There are regulatory guidelines for shared decision-making. Sometimes shared decision-making can be confused with informed consent. The difference between the two is that the conversation around informed consent is unilateral while the conversation around shared decision-making is bi-directional. Also, with shared decision making, treatment is collaborative while with informed consent, it is prescribed.

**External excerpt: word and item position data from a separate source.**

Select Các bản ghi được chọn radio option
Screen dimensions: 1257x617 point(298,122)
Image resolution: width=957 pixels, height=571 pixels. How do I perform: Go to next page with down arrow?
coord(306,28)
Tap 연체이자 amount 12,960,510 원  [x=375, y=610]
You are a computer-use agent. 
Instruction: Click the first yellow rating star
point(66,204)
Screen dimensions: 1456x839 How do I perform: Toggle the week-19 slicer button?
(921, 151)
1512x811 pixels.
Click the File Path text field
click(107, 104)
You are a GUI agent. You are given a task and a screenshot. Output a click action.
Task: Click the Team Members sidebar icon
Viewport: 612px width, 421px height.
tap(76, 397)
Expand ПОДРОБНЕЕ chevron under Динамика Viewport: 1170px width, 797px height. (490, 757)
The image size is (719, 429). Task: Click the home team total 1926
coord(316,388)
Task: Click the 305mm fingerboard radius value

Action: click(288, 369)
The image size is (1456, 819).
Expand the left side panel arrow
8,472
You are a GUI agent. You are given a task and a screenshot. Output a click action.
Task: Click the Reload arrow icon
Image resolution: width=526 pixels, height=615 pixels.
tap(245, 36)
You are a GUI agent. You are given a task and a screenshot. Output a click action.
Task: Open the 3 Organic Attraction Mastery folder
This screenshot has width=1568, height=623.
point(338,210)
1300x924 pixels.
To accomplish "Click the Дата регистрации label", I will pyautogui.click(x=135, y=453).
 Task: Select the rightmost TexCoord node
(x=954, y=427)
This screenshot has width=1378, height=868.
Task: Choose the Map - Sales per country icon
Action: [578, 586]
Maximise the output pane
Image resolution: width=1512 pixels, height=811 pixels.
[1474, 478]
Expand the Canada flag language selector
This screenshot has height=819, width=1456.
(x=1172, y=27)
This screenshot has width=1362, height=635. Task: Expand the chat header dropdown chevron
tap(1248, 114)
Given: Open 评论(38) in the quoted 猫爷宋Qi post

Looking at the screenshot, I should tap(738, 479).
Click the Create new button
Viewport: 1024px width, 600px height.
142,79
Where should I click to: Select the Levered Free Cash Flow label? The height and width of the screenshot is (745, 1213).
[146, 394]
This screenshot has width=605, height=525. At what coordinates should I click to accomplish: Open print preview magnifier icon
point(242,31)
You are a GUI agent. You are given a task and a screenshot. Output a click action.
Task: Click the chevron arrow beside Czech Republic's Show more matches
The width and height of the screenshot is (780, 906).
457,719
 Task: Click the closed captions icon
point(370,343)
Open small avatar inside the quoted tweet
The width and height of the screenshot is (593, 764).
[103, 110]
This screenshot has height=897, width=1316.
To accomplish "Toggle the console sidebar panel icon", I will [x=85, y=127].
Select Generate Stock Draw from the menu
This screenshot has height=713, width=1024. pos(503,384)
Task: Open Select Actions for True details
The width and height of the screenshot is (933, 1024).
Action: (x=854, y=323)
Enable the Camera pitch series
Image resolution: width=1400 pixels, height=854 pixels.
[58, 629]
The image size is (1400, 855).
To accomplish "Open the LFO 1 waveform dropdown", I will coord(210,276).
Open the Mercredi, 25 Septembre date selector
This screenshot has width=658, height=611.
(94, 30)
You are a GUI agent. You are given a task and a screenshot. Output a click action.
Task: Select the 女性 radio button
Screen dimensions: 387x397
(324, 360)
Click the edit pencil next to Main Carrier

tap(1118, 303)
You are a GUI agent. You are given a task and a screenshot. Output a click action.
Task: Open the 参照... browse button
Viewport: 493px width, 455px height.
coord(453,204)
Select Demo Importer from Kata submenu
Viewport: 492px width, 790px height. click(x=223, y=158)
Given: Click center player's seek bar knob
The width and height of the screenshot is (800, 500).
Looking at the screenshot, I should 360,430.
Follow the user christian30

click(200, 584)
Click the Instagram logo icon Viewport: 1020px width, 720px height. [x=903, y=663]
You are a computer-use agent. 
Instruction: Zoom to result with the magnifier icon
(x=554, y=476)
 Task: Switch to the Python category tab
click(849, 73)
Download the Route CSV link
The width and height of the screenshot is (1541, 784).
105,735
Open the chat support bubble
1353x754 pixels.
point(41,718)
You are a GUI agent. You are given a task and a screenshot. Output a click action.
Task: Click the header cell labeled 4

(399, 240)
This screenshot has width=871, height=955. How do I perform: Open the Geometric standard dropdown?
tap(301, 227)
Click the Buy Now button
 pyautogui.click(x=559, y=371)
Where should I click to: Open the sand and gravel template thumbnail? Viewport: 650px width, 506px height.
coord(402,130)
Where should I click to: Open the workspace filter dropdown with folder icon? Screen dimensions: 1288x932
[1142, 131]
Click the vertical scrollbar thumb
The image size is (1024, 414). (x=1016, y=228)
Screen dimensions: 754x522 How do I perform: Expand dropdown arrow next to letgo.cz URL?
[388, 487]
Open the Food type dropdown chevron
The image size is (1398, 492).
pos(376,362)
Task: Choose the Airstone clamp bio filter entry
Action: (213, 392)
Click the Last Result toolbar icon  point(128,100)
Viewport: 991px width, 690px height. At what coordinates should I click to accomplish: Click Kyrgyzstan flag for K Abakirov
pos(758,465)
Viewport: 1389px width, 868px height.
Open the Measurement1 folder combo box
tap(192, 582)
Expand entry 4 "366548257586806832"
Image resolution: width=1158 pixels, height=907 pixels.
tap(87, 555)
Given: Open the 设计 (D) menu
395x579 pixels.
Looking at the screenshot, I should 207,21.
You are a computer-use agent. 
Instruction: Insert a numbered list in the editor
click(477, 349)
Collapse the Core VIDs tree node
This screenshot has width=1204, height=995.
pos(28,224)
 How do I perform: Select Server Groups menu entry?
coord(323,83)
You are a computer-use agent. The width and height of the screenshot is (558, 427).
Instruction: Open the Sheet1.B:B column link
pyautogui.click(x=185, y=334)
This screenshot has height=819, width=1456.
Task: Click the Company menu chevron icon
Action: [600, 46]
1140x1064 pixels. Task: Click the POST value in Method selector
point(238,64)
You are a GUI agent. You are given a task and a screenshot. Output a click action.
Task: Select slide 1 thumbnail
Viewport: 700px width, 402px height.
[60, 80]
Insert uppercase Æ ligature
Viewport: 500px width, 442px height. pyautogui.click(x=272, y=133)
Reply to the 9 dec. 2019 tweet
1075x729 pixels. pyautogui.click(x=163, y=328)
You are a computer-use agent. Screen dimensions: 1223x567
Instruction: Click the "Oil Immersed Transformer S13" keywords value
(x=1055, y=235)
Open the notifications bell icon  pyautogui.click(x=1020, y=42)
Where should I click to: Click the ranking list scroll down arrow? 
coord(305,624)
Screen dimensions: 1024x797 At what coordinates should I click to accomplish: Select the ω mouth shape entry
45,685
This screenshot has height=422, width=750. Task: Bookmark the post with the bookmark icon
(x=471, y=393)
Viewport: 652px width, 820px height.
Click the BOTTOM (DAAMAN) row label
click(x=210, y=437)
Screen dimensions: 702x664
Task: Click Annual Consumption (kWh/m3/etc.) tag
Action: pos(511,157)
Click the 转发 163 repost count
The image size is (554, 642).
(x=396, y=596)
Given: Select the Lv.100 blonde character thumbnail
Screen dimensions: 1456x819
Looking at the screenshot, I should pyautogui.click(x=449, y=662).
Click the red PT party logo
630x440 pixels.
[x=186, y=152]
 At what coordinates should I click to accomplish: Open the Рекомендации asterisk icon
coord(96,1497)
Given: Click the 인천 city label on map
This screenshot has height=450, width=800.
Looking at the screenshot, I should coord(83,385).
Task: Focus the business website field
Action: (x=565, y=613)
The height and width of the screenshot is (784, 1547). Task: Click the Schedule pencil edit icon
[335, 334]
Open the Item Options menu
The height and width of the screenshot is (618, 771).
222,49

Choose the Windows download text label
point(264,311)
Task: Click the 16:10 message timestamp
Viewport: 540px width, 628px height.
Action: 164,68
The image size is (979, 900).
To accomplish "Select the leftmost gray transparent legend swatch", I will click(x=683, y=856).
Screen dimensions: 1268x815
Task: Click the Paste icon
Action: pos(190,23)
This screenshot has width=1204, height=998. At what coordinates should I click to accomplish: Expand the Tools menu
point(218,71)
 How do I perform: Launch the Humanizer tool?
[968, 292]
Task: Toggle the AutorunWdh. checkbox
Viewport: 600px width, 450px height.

Follow-up should be done with patients at 30 days and at 1 year to determine if we have been successful in reaching the patient’s goal. In summary, it is important that we consider what is important to patients, ensure that all viable treatment options have been discussed, verify that the patient understands the extent of the risks and benefits of their treatment, and make treatment decisions transparent to all team members across all services. By doing this, we can truly work with patients and allow them the ability to make the decision they feel is best for them and their own unique experience.